*** Opening Document extract ***
That's partially correct, but not necessarily in the way you think.

I've been a pro at several dealerships & independent shops, and I still consult at a few. So I have a lot of experience with a lot of vehicle brands, models, years, & conditions. And I've met a lot of other pros who have even more experience than I do.

So you need to understand that just because you imagine that it's one job you're pricing at 20 shops, it's not. It's 40 or more jobs/prices. Because each mechanic can do a REALLY-thorough, detailed, nitpicking job like he'd do on a vehicle his grandfather used to take him hunting in; or he can do a quick&dirty job for a cheapskate customer who just needs the vehicle fixed enough to unload it on some sucker. That's 2 distinct jobs with WIDELY-varying levels of effort & time. ...for EACH mechanic/shop that prices it.

Then you have to consider the condition of the vehicle... The shop/mech. you take it to doesn't really know how rusty, muddy, patched, welded, or ready-to-fall-apart-at-the-next-butterfly-effect your vehicle is. A vehicle that has either been well-preserved (like in the desert) or thoroughly-restored already (like the one I built for Frank) is much easier to work on, and has much lower risk of incidental damage (like ripping the A-pillar off when trying to remove a hinge bolt), than one that has been abandoned in a closed barn, or hogged through a swamp every weekend for the past decade.
*** Closing Document extract ***
*** Opening Data block ***
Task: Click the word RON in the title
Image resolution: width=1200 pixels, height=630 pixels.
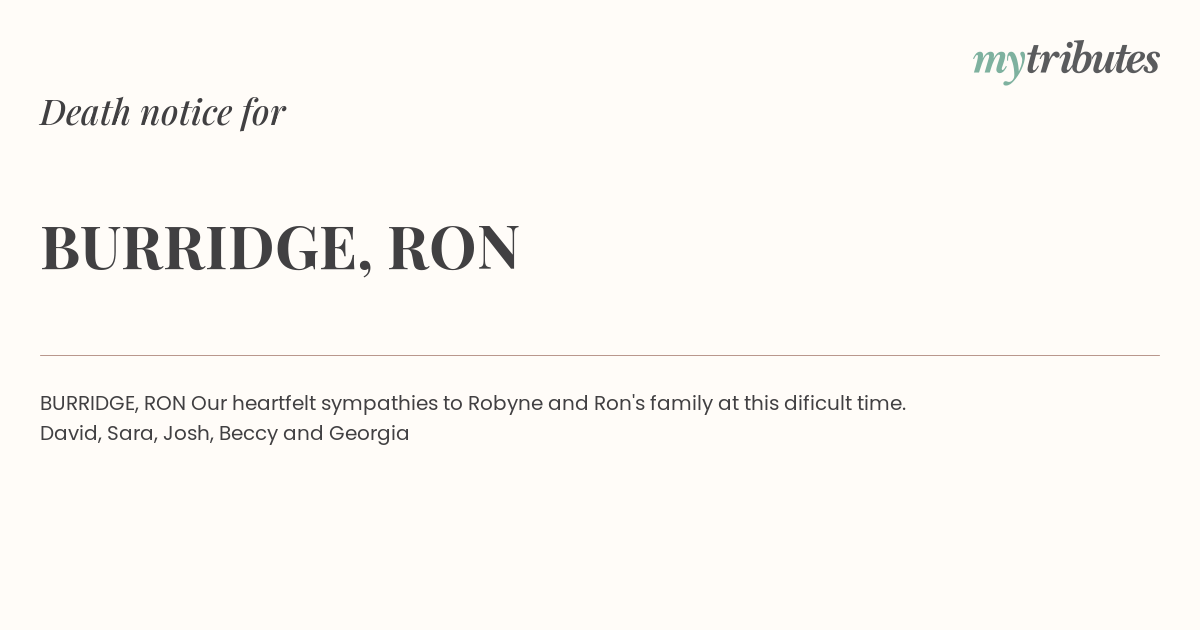Action: pos(454,247)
*** Closing Data block ***
● Assigned task A: In the post on auto repair pricing, what does the writer say a single job priced at 20 shops really amounts to?
● Assigned task B:
For each statement, say whether the post on auto repair pricing agrees, and quote the words that decide it.
(i) The writer has worked at both dealerships and independent shops.
(ii) The writer claims more experience than any other pro they have met.
(iii) A well-preserved vehicle carries a higher risk of incidental damage during work.
● Assigned task C: Continue the post on auto repair pricing from the point where it stops.
The lines after the post come from a different source.

● Your response A: It amounts to 40 or more jobs/prices.

● Your response B:
(i) Yes: "I've been a pro at several dealerships & independent shops"
(ii) No: "I've met a lot of other pros who have even more experience than I do."
(iii) No: "has much lower risk of incidental damage"

● Your response C:
And he doesn't have time to find out the details of its condition, just to give you an estimate - it could take hours of inspecting to get to the meat of whatever particular job you're asking about that day, and you're not going to pay for that time. So he's not going to waste it. He's going to glance at the vehicle & look really hard at you, and then guess the MOST time it might take him, and how much you're willing to pay.

He also has to consider the likelihood of you actually giving him the job, given that you're shopping around. If you're not that interested in getting HIM to do the work, then you might go to 20 other shops - that gives him a 1/20 chance of getting it, so why bother? And why offer you a low price? Just for the privilege of working on your rustbucket? He probably has 3 or 8 rustbuckets of his own at home or behind the shop that he'd rather mess with, if he's not making much money anyway.

And you're right that he probably doesn't have a clue about that particular job on that particular antique - how many eBs do you think he works on each month? Each year? In his lifetime? Do you think he has ever done that job on an eB before? Does he think he'll ever do that job on an eB again? So to cover his @$$, he's going to price it near the high end of what he expects. Or if he's desperate for work, and willing to risk a loss, he'll price it low. But if you try to hold him to that lowball price, do you think you're going to get museum-quality work out of him? Or a happy goodbye?

Of course you have to look out for YOUR bottom line. But to get good work from a pro at a price you can agree on, you have to try to see his point of view, and consider his considerations. No, he doesn't know anything about putting aftermarket A/C in a '69 Bronco. But that doesn't make him "clueless". He can probably identify, diagnose, repair, & road-test an A/C problem in a modern vehicle that you wouldn't even notice in one work day. WHILE getting 4 other vehicles repaired.

But working on antiques is a whole other ballgame, which is why many shops don't even accept that kind of work.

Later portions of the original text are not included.